REQUIRED WORK: Exactly retype the lines of the material from its first line to the line with "Given: Click the Insert Chart icon", including both.

DATASET:
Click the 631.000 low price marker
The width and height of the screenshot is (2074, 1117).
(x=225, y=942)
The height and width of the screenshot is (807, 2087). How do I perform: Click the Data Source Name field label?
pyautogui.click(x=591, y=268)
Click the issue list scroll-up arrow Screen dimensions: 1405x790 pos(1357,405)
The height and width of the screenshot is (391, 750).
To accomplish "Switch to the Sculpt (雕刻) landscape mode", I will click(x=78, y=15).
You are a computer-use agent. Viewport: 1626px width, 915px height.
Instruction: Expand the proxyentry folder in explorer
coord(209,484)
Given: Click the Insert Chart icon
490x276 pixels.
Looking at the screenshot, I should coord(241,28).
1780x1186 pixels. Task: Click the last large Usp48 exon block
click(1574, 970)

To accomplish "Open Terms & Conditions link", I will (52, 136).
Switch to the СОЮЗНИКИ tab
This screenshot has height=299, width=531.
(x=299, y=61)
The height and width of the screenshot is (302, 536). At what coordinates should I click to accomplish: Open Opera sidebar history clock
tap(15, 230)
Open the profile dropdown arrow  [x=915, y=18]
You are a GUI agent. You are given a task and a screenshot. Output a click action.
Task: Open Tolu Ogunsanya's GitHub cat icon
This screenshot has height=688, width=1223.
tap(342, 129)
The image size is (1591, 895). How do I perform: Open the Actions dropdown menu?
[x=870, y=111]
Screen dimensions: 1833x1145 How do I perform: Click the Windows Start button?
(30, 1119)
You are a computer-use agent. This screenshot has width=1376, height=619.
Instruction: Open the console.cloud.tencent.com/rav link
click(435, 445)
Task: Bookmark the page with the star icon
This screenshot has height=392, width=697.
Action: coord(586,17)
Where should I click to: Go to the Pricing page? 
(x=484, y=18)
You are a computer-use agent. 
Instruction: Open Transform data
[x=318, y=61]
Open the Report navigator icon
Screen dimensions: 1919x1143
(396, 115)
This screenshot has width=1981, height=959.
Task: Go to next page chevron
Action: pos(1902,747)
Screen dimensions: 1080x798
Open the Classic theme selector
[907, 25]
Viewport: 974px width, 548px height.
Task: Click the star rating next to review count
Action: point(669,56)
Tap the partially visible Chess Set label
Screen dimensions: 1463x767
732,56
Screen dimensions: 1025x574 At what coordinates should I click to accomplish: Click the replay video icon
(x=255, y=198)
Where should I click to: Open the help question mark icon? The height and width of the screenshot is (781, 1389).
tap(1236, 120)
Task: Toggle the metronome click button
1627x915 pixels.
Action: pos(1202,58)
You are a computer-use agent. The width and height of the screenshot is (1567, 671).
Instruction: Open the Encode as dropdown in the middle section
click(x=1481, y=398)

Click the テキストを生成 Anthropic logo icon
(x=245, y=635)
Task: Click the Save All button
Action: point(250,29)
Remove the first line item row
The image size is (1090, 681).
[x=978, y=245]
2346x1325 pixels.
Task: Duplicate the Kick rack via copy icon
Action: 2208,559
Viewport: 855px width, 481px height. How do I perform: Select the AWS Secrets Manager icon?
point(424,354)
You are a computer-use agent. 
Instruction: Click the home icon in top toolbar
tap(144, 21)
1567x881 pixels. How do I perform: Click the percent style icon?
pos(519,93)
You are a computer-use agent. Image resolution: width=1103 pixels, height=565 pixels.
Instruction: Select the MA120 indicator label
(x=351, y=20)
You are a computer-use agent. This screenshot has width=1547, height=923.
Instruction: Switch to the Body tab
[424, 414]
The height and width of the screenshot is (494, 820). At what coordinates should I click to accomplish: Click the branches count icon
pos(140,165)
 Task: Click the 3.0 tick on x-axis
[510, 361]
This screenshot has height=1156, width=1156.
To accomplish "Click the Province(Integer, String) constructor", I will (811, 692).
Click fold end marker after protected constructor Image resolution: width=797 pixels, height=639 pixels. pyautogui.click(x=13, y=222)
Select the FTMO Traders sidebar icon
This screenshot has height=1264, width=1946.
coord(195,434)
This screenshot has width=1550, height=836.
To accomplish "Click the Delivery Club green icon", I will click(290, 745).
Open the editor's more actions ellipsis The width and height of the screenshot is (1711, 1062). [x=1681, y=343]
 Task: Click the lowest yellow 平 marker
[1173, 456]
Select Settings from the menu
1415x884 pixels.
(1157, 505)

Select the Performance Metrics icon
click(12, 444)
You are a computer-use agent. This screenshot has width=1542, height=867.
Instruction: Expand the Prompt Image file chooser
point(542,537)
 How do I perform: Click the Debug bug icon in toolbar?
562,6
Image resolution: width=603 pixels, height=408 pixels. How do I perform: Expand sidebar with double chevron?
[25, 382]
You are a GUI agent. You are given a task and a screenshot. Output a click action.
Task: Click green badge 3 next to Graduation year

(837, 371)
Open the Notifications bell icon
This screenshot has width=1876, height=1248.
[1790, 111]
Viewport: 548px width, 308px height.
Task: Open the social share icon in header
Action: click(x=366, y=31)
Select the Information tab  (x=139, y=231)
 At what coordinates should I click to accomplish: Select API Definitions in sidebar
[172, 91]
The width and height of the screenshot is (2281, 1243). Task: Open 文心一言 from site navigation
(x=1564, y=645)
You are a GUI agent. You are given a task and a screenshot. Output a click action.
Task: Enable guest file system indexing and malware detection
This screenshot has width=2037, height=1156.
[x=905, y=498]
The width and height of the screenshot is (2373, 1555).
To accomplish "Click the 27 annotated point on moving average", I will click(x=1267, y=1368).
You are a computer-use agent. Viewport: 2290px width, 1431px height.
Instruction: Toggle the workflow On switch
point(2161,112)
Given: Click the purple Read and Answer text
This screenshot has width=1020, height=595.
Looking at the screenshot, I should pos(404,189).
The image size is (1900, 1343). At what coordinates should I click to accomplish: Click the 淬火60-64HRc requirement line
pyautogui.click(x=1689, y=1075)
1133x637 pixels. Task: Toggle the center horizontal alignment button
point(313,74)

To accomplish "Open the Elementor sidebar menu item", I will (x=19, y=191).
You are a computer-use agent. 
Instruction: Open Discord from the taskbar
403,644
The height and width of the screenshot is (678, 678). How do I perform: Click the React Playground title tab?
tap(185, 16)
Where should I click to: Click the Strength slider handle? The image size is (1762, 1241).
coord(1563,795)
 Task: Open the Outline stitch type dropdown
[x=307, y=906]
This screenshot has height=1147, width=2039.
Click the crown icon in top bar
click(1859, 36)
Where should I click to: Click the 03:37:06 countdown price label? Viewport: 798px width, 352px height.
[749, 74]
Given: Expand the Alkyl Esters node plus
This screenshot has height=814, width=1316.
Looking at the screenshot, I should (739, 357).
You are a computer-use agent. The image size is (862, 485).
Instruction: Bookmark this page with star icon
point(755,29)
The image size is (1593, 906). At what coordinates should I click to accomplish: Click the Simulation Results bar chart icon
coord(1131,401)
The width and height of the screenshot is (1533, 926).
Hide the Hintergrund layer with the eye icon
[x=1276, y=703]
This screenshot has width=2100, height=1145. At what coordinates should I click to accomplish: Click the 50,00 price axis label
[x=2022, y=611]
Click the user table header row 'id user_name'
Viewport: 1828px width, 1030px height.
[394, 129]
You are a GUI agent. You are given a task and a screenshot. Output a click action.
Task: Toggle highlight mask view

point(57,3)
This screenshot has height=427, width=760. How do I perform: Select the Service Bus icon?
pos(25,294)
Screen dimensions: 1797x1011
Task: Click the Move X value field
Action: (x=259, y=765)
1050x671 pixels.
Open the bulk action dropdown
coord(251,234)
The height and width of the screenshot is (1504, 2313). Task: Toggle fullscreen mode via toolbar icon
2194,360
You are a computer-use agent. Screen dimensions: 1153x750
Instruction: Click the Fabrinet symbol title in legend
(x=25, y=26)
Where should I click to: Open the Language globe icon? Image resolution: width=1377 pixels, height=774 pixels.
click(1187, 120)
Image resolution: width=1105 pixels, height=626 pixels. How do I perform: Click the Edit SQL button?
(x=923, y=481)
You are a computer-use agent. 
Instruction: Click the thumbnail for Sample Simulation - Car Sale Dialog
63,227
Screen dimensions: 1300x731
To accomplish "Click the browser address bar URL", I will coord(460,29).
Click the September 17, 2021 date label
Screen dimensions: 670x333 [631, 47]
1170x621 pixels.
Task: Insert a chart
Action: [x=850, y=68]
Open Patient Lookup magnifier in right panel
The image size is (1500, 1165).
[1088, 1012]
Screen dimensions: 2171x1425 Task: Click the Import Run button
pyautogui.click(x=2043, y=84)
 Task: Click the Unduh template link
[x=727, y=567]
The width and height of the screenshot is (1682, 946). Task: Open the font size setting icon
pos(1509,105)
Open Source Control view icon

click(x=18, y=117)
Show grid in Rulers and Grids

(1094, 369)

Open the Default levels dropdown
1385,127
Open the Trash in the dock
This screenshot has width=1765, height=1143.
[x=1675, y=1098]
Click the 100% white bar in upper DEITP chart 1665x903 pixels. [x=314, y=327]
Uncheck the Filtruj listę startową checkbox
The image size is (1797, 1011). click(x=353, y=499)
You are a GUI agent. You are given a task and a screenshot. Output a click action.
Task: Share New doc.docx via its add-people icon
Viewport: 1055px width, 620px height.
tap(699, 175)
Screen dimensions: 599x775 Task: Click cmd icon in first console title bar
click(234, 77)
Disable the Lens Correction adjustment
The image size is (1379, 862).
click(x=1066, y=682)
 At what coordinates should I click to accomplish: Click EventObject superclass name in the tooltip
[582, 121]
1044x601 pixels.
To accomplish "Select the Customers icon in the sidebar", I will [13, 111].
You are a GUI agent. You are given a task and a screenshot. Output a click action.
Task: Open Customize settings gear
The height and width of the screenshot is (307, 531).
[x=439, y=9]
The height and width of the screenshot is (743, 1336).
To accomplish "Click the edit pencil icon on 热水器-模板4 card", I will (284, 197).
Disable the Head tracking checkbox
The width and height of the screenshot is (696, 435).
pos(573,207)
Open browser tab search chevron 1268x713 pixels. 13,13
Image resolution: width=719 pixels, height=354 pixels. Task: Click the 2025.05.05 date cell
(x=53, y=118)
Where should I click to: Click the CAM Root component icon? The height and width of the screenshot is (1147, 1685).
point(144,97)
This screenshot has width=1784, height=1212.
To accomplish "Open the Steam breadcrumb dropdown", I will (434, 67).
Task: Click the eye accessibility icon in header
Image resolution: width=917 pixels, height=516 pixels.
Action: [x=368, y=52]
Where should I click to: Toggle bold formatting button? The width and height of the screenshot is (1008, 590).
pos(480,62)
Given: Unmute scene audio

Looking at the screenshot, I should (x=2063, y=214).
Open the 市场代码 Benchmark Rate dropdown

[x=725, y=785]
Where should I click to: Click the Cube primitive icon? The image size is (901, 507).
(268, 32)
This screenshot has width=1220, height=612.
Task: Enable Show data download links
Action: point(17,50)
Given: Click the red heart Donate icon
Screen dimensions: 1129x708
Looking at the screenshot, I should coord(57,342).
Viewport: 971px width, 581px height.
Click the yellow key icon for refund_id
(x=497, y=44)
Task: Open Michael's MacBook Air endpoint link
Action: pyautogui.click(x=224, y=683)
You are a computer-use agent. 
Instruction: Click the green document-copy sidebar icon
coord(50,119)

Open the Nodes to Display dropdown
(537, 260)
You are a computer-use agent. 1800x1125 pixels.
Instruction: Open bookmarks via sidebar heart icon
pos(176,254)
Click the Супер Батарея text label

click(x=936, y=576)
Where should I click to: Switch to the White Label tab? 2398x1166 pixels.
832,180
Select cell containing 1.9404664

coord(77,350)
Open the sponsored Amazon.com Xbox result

ANSWER TO THE EXERCISE:
Click the 631.000 low price marker
The width and height of the screenshot is (2074, 1117).
(x=225, y=942)
The height and width of the screenshot is (807, 2087). How do I perform: Click the Data Source Name field label?
pyautogui.click(x=591, y=268)
Click the issue list scroll-up arrow Screen dimensions: 1405x790 pos(1357,405)
The height and width of the screenshot is (391, 750).
To accomplish "Switch to the Sculpt (雕刻) landscape mode", I will click(x=78, y=15).
You are a computer-use agent. Viewport: 1626px width, 915px height.
Instruction: Expand the proxyentry folder in explorer
coord(209,484)
Given: Click the Insert Chart icon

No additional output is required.